TASK INPUTS ->
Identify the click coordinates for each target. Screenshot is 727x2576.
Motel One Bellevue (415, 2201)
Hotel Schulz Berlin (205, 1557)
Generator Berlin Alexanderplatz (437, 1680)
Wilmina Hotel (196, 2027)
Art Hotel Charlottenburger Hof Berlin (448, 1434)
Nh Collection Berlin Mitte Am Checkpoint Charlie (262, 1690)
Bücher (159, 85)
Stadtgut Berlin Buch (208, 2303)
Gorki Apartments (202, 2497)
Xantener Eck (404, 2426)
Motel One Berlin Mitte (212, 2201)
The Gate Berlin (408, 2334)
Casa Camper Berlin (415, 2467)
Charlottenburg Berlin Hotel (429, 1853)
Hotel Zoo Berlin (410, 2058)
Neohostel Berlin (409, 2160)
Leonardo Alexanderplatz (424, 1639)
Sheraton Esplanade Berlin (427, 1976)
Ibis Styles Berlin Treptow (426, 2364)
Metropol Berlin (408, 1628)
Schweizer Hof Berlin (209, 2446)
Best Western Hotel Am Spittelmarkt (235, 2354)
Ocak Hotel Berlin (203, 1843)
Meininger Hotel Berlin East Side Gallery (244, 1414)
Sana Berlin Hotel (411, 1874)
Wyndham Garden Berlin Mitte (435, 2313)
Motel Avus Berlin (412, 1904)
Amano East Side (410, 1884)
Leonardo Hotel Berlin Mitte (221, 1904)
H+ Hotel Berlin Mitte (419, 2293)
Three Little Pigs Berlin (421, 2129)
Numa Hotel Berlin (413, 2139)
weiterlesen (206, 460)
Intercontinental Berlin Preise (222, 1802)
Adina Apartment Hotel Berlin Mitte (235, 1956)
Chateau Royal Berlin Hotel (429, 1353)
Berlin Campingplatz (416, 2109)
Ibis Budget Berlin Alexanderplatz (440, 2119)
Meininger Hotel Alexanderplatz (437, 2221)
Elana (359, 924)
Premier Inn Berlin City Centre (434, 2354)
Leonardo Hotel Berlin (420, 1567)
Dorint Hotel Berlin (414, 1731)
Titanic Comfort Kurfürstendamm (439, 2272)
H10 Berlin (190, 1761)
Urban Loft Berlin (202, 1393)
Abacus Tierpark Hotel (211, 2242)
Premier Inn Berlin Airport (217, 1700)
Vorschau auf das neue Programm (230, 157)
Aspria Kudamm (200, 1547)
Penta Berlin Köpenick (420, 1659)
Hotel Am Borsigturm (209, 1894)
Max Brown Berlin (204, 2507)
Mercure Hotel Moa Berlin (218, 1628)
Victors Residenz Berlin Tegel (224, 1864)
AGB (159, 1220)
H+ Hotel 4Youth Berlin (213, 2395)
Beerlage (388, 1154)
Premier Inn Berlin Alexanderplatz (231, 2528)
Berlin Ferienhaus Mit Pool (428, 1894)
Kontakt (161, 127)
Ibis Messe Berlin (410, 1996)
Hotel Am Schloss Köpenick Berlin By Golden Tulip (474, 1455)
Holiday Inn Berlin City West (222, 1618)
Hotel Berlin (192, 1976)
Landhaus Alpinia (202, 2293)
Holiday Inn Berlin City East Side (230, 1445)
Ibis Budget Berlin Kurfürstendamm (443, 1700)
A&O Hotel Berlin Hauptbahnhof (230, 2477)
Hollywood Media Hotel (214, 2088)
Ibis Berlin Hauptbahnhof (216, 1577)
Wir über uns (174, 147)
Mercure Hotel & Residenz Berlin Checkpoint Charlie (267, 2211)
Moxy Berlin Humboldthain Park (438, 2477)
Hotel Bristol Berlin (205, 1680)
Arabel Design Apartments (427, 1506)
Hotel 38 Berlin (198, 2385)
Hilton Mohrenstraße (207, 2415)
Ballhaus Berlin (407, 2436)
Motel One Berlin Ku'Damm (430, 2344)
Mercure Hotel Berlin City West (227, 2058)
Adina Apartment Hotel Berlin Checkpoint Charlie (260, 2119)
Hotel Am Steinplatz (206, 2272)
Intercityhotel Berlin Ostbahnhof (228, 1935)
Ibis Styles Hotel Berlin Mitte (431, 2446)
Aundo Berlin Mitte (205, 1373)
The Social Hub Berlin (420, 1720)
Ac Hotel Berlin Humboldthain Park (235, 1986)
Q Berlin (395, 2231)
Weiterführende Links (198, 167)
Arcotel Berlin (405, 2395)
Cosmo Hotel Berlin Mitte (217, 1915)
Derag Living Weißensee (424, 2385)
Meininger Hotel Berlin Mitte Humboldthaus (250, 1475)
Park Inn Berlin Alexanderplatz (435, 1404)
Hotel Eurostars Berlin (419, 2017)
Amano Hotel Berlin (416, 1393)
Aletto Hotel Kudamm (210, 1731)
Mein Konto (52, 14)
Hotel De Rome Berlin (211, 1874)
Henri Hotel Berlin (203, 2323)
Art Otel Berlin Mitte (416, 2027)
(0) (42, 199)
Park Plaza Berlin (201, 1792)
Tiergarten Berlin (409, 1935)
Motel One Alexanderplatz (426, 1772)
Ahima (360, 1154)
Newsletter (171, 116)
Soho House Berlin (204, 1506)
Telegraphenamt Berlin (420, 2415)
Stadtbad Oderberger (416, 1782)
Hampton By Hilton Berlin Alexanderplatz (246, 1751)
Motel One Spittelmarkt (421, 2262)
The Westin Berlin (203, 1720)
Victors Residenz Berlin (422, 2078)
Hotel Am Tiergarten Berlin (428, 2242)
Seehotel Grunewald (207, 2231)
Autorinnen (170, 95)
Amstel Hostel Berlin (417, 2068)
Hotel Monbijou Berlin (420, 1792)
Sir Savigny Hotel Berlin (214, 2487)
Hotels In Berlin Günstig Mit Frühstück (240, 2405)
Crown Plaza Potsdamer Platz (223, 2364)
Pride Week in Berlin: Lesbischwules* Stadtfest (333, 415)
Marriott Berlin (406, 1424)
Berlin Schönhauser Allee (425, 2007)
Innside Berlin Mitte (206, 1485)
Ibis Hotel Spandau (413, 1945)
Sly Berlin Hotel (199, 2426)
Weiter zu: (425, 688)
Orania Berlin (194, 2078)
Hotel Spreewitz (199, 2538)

EXERCISE AIM -> Both end lines included, restate word for word the lines above from the line with "Mercure Hotel Moa Berlin (218, 1628)" to the line with "The Social Hub Berlin (420, 1720)", and nothing else.

EXPECTED ANSWER ->
Mercure Hotel Moa Berlin (218, 1628)
Victors Residenz Berlin Tegel (224, 1864)
AGB (159, 1220)
H+ Hotel 4Youth Berlin (213, 2395)
Beerlage (388, 1154)
Premier Inn Berlin Alexanderplatz (231, 2528)
Berlin Ferienhaus Mit Pool (428, 1894)
Kontakt (161, 127)
Ibis Messe Berlin (410, 1996)
Hotel Am Schloss Köpenick Berlin By Golden Tulip (474, 1455)
Holiday Inn Berlin City West (222, 1618)
Hotel Berlin (192, 1976)
Landhaus Alpinia (202, 2293)
Holiday Inn Berlin City East Side (230, 1445)
Ibis Budget Berlin Kurfürstendamm (443, 1700)
A&O Hotel Berlin Hauptbahnhof (230, 2477)
Hollywood Media Hotel (214, 2088)
Ibis Berlin Hauptbahnhof (216, 1577)
Wir über uns (174, 147)
Mercure Hotel & Residenz Berlin Checkpoint Charlie (267, 2211)
Moxy Berlin Humboldthain Park (438, 2477)
Hotel Bristol Berlin (205, 1680)
Arabel Design Apartments (427, 1506)
Hotel 38 Berlin (198, 2385)
Hilton Mohrenstraße (207, 2415)
Ballhaus Berlin (407, 2436)
Motel One Berlin Ku'Damm (430, 2344)
Mercure Hotel Berlin City West (227, 2058)
Adina Apartment Hotel Berlin Checkpoint Charlie (260, 2119)
Hotel Am Steinplatz (206, 2272)
Intercityhotel Berlin Ostbahnhof (228, 1935)
Ibis Styles Hotel Berlin Mitte (431, 2446)
Aundo Berlin Mitte (205, 1373)
The Social Hub Berlin (420, 1720)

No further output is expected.